Fish Oil or Snake Oil?

Omega-3 fatty acid supplements promise life-extending health benefits—but do they deliver?

Fast Facts

  • Omega-3 fatty acid supplements were long believed to support heart, bone, and joint health as well as fish.
  • Recent research suggests that fish oil supplements may not be as beneficial as we once thought.
  • You can still get the benefits of omega-3s by eating fish.

Not all that long ago, omega-3s were the rockstars of the supplement world, with physicians recommending them for everything from knee pain to heart problems. Within the past year, however, both Harvard and the Cleveland Clinic have suggested that fish oil’s benefits for men may not entirely live up to the hype, especially when it comes to preventing heart disease and stroke.

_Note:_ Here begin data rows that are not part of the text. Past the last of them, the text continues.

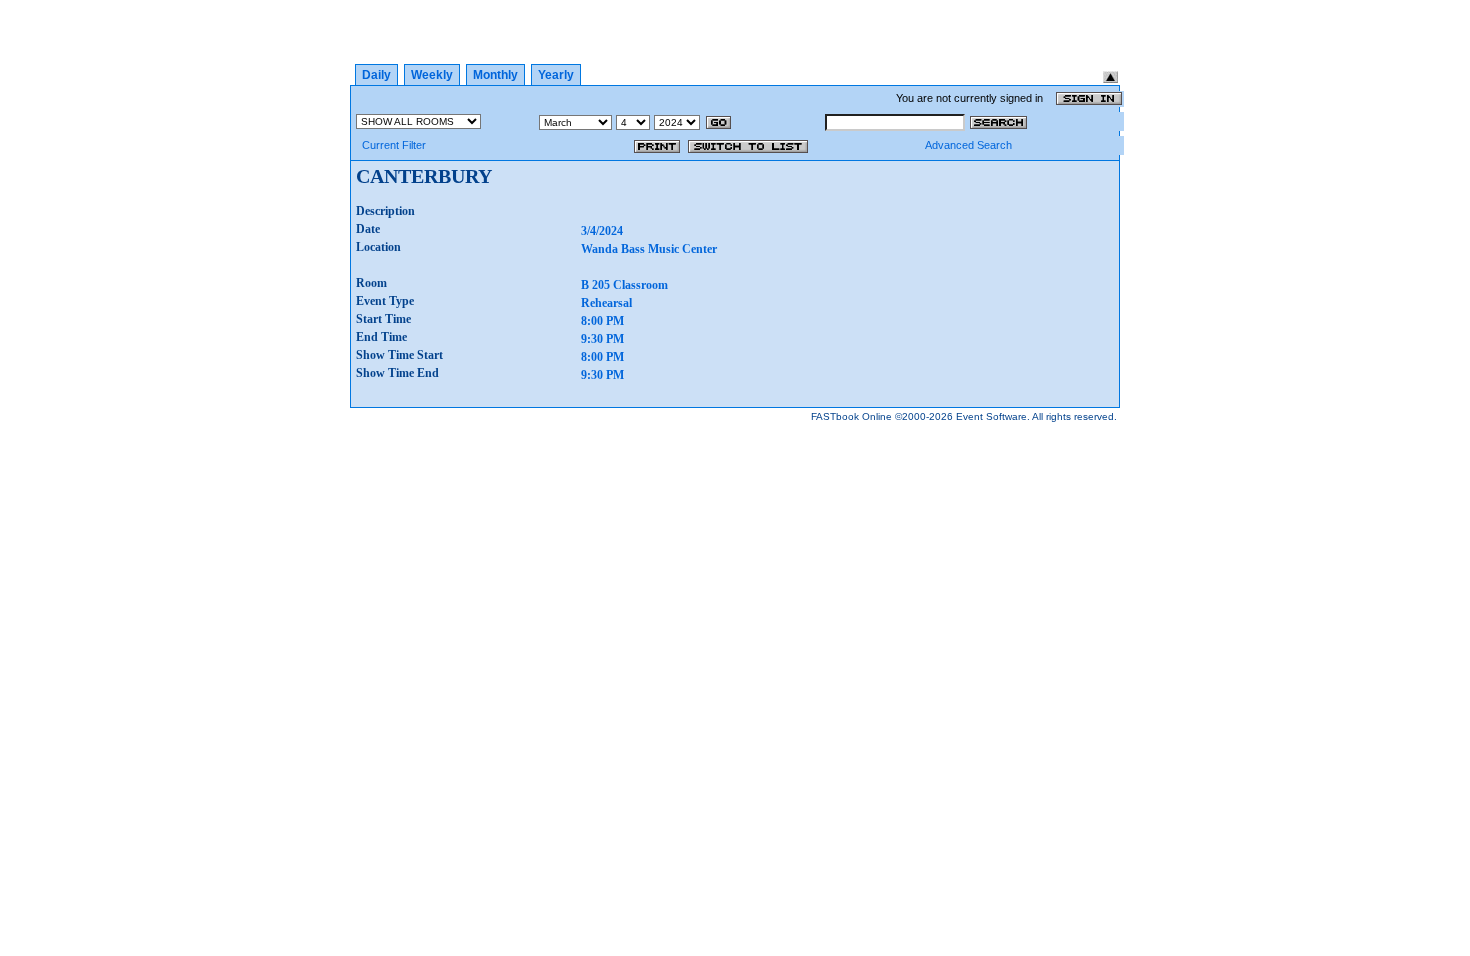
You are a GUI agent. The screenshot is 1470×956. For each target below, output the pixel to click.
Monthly (495, 75)
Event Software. (993, 416)
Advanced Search (968, 145)
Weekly (432, 75)
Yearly (556, 75)
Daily (376, 75)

Below, we dig into this dramatic about-face and sort through the evidence on which conditions they may help with, starting with the most controversial: Heart disease and stroke.

Heart Disease and Stroke

Fish oil got its rep as a magic heart-disease reducing ingredient in the 1970s, when Danish doctors revealed dramatically low rates of coronary artery disease among Inuit people in Greenland who consumed a diet that was high in omega-3s from fish, whale blubber, and seal, but dismally low is fruits and veggies (1).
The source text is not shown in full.